Publié la semaine dernière, cette étude (qui n’a pas encore fait l’objet d’une peer review) souligne que la propagation de la maladie a un effet négatif à la fois sur l’offre et sur la demande. Mais ce n’est pas tout, poursuivent Sergio Correia, Stephan Luck et Emil Verner, «les mesures non sanitaires prises tôt et de façon large n’ont pas eu d’effets indésirables sur les économies locales.
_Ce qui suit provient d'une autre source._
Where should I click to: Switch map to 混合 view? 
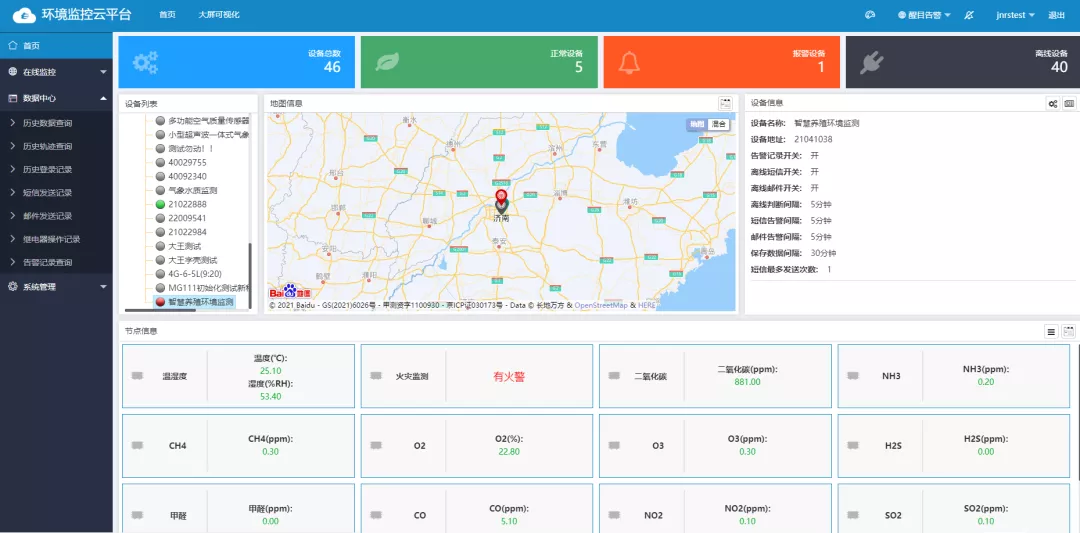point(719,124)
Au contraire, les villes qui sont intervenues le plus tôt et le plus agressivement ont même vu une augmentation de leur activité économique après la pandémie.» C’est donc cette dernière qui a des «coûts économiques substantiels», tandis que les mesures «peuvent avoir des mérites économiques, au-delà d’une mortalité plus faible».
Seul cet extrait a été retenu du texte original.